The SMR may comprise an exquisitely sensitive scale that measures small changes in mass of a single cell. When cancer cells respond to cancer drugs, the cells begin the process of dying by changing mass within hours. The SMR can detect this minor weight change. That speed and sensitivity allow the SMR to detect a cancer cell's response to a cancer drug while the cell is still living. Upon flowing the live cells through the SMR, a functional biomarker, such as mass or MAR, in the one or more live cells is obtained. MAR measurements characterize heterogeneity in cell growth across cancer cell lines. Individual live cells are able to pass through the SMR, wherein each cell is weighed multiple times over a defined interval. The SMR includes multiple sensors that are fluidically connected, such as in series, and separated by delay channels. Such a design enables a stream of cells to flow through the SMR such that different sensors can concurrently weigh flowing cells in the stream, revealing single-cell MARs. The SMR is configured to provide real-time, high-throughput monitoring of mass change for the cells flowing therethrough. Therefore, the biophysical properties, including mass and/or mass changes (e.g., MAR), of a single cell can be measured. Such data can be stored and used in subsequent analysis steps, as will be described in greater detail herein.

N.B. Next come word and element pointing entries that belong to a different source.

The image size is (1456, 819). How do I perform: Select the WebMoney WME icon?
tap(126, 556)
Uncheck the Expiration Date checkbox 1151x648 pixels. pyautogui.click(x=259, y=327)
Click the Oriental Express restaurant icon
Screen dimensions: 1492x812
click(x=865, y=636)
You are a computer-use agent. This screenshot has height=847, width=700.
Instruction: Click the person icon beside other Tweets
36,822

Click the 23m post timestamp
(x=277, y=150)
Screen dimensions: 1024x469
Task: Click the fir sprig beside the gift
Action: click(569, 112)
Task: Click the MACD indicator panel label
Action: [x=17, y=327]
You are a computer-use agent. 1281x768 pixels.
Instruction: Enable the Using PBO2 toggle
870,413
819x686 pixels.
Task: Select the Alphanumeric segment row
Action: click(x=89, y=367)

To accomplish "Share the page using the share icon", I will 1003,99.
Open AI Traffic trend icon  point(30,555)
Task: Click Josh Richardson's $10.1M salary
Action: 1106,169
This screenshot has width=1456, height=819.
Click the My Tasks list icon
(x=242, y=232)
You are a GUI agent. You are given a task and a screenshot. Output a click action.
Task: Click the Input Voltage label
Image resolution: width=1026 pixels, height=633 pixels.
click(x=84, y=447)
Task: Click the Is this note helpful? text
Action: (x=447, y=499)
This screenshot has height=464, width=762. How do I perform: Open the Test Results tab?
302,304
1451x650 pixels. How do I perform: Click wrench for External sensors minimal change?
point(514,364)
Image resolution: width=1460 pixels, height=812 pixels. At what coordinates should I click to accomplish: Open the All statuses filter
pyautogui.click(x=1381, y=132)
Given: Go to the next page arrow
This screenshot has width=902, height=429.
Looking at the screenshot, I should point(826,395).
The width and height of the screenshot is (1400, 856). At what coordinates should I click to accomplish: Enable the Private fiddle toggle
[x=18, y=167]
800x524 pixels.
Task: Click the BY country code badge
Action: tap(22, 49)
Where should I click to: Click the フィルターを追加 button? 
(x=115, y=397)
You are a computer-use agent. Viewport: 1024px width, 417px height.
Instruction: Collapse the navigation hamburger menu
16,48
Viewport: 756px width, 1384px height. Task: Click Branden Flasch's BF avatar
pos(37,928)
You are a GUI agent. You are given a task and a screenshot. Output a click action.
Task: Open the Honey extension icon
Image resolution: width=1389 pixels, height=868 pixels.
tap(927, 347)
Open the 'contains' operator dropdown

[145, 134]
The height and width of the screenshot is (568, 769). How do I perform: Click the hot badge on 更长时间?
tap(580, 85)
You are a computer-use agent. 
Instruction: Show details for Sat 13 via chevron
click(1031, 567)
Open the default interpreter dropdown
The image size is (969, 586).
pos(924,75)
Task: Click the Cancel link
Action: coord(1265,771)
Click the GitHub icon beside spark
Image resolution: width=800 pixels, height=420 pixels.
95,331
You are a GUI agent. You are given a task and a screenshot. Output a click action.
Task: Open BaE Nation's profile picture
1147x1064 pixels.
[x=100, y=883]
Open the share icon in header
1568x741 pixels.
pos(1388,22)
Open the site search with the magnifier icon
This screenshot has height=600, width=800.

Upon passing through the instrument 601, single cells remain viable and can be isolated downstream from the instrument 601 and are available to undergo the subsequent assays. As shown, a sample 509 of the one or more live cells having undergone the first assay (i.e., passing through the instrument 601) are collected in a suitable container 513 and are then available to undergo a second assay.

FIG. 6 shows a suspended microchannel resonator (SMR) device 602 of the disclosure. The SMR device 602 includes a microchannel 605 that runs through a cantilever 633, which is suspended between an upper bypass channel 609 and a lower bypass channel 613. Having the two bypass channels allows for decreased flow resistance and accommodates the flow rate through the microchannel 605. Sample eluate 617 flows through the upper bypass channel 609, wherein a portion of the eluate 617 collects in the upper bypass channel collection reservoir 621. A portion of the eluate 617 including at least one live cell 629 flows through the suspended microchannel 605. The flow rate through the suspended microchannel 605 is determined by the pressure difference between its inlet and outlet. Since the flow cross section of the suspended microchannel is about 70 times smaller than that of the bypass channels, the linear flow rate can be much faster in the suspended microchannel than in the bypass channel, even though the pressure difference across the suspended microchannel is small. Therefore, at any given time, it is assumed that the SMR is measuring the eluate that is present at the inlet of the suspended microchannel. The sample includes a live cell or material with cell-like properties.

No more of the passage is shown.